課題の説明 -
下記の読解用抜粋によると、S&P 500が発足したのは何年ですか。

2025年1月にトランプ政権が発足する。煽る言動で大人気のトランプ新大統領。米国株フォルダーにとっては期待と恐怖がいっぺんに襲う大統領だ。
米国において株式市場動向と大統領選挙サイクルには明確な関係があるといわれている。刺激的なトランプ政権も、長い間培われてきた市場の周期性に連動するだろうと想像できる。アノマリー投資戦略の一環としてその関係性を解き明かしていきたい。
米国大統領選挙サイクルと株価の明確な関係
まず、米国大統領は任期は4年間で、大統領に何かがあった場合は副大統領が昇格するため選挙は行われない。つまり、4年の大統領選挙サイクルが常に守られている。以下が、過去96年分のS&P 500の年率トータルリターン1を大統領選挙サイクルで分けたデータである2。
米国大統領選挙サイクルで見る過去96年のS&P 500の年率トータルリターン(1929年からの202年の24サイクル分のデータ)
年率平均リターン | 年率平均リターン (インフレ考慮) | リターンがマイナス | |
---|---|---|---|
4年目(大統領選挙年) | 10.6% | 8.2% | 4 回 (17%) |
3年目 | 17.8% | 14.8% | 2回 (8%) |
2年目(中間選挙年) | 7.1% | 3.4% | 10回 (42%) |
1年目 | 10.3% | 6.9% | 10回 (42%) |
合計 | 11.0% | 8.3% | 26回 (27%) |
株式市場と大統領選挙サイクルには相関性があり、3年目のリターンが高く、2年目のリターンが悪いといわれている。過去96年で言えばリターンで並べれば、3年目>4年目≒1年目>2年目となりそれが成立する。
ただし、データが多ければ多いほど良いという訳ではない。96年前、つまり、1929年というのは第2次世界大戦前であり、今と経済状況も株式市場の状況もかなり違う。そもそも、S&P 500が発足したのは1957年でありそれまでのデータは合成データだ。

抽出資料 -
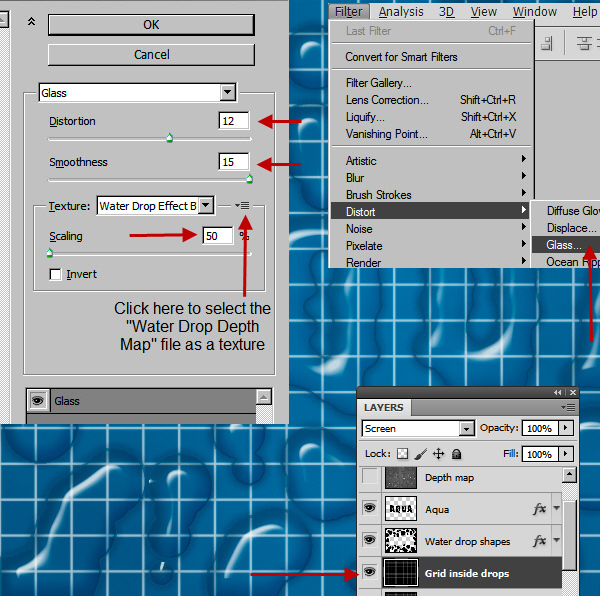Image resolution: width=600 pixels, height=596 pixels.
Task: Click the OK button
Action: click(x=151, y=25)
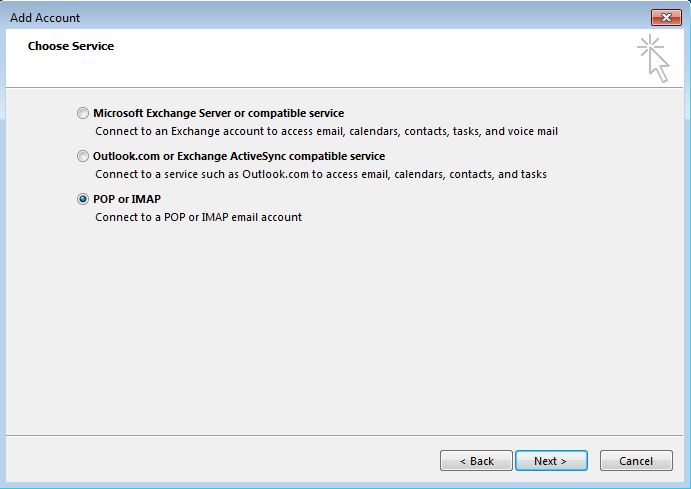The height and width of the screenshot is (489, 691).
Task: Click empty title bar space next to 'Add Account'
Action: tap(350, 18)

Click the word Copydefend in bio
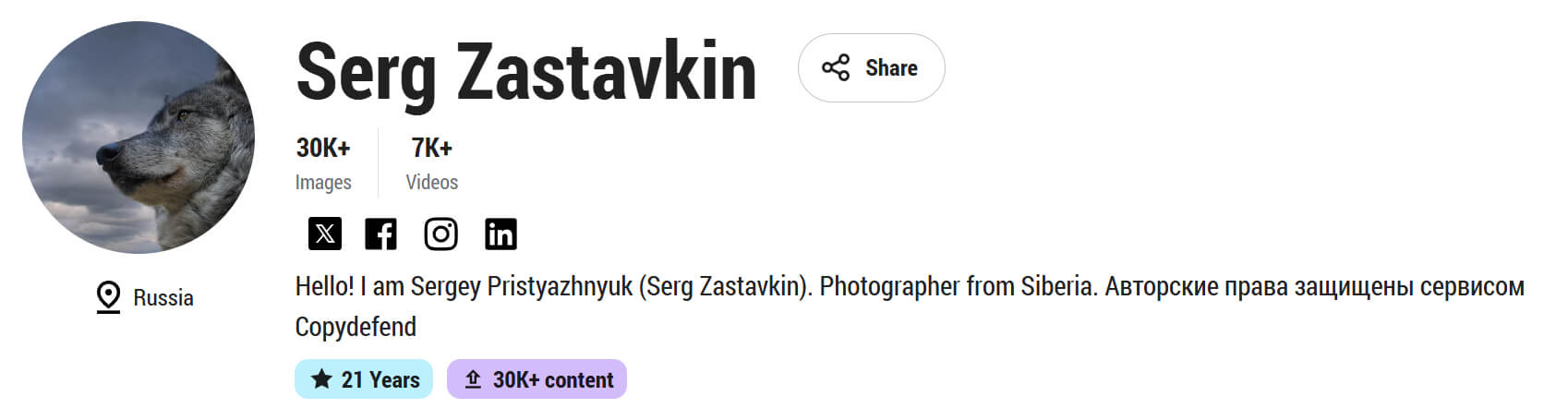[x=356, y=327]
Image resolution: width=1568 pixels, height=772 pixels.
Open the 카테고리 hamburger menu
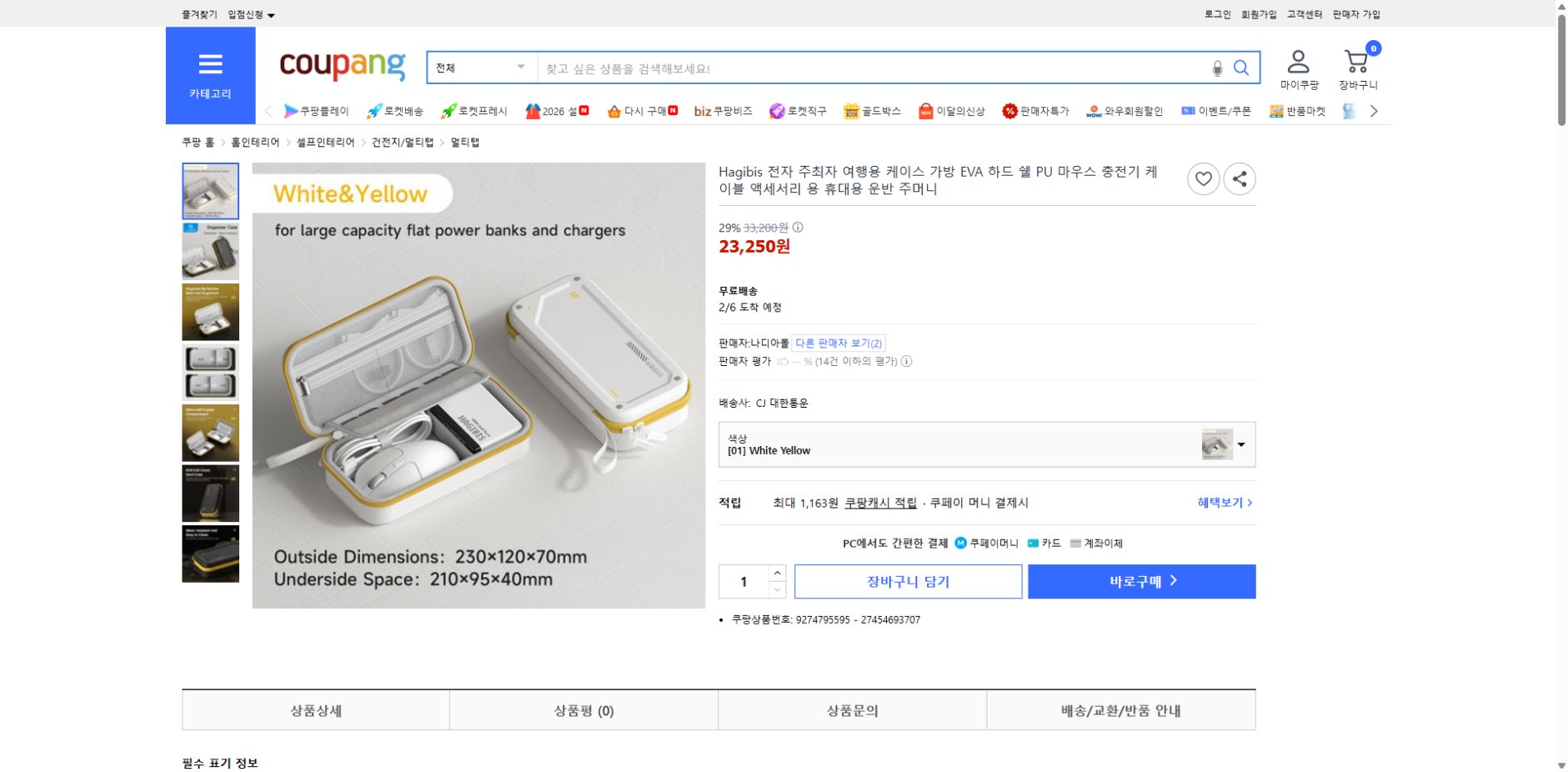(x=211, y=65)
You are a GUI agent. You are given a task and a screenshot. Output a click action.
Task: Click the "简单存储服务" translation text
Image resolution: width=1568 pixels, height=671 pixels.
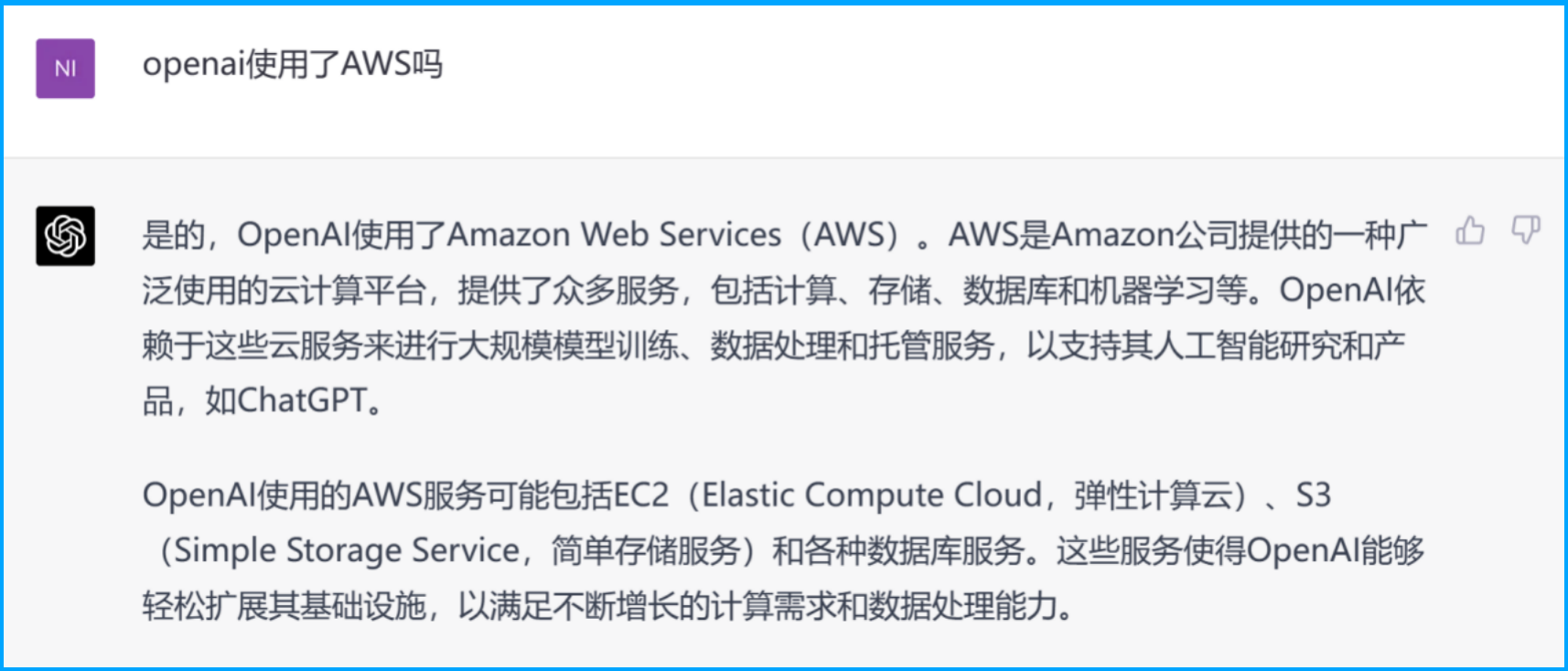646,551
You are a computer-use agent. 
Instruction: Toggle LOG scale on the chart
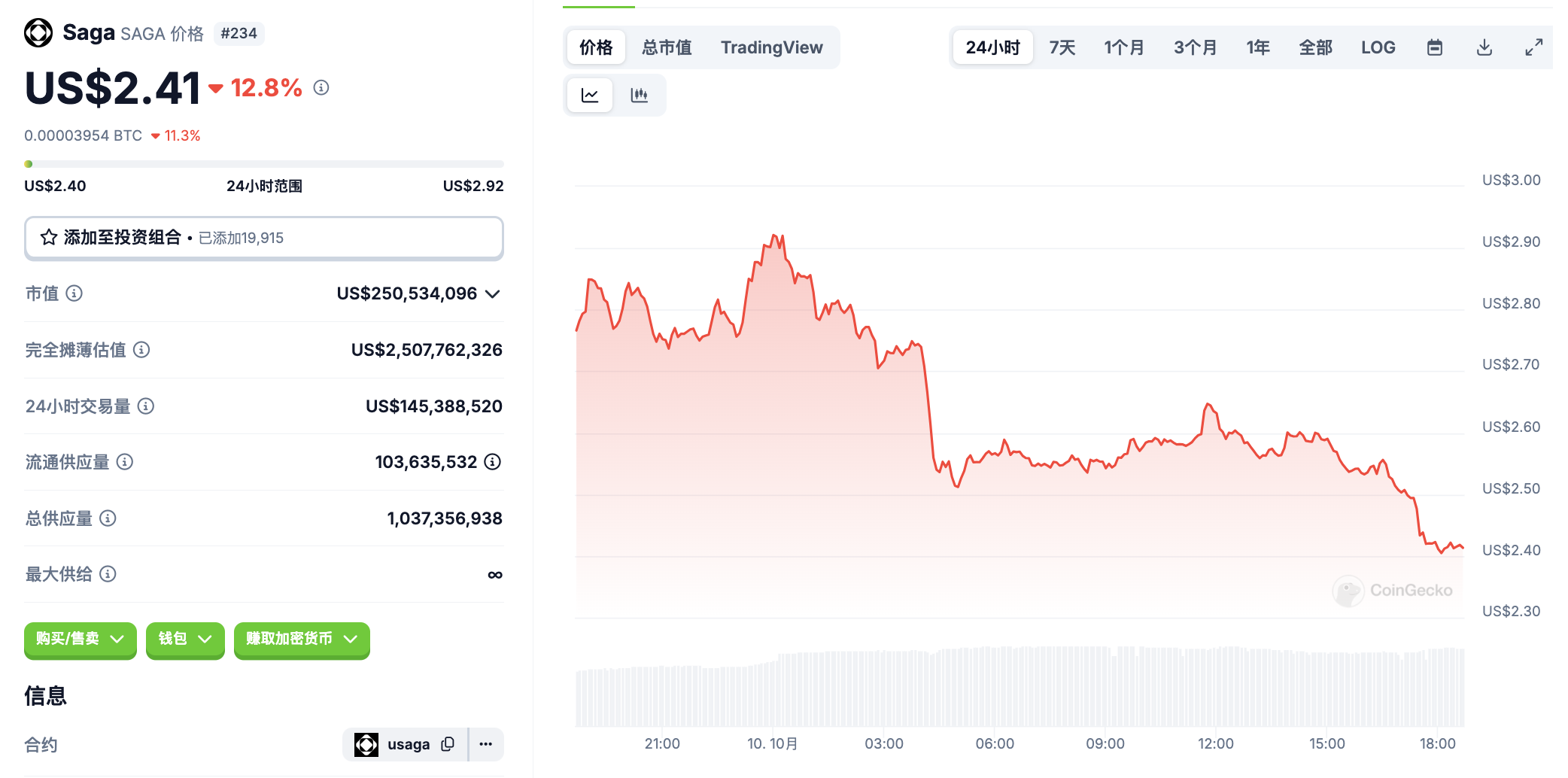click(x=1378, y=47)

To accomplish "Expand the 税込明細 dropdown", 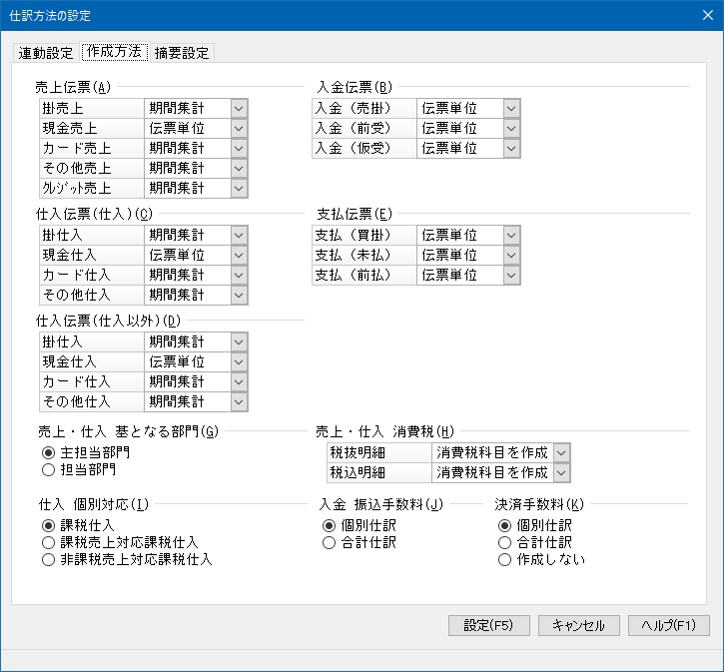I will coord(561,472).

課題の解答 -
1957年です。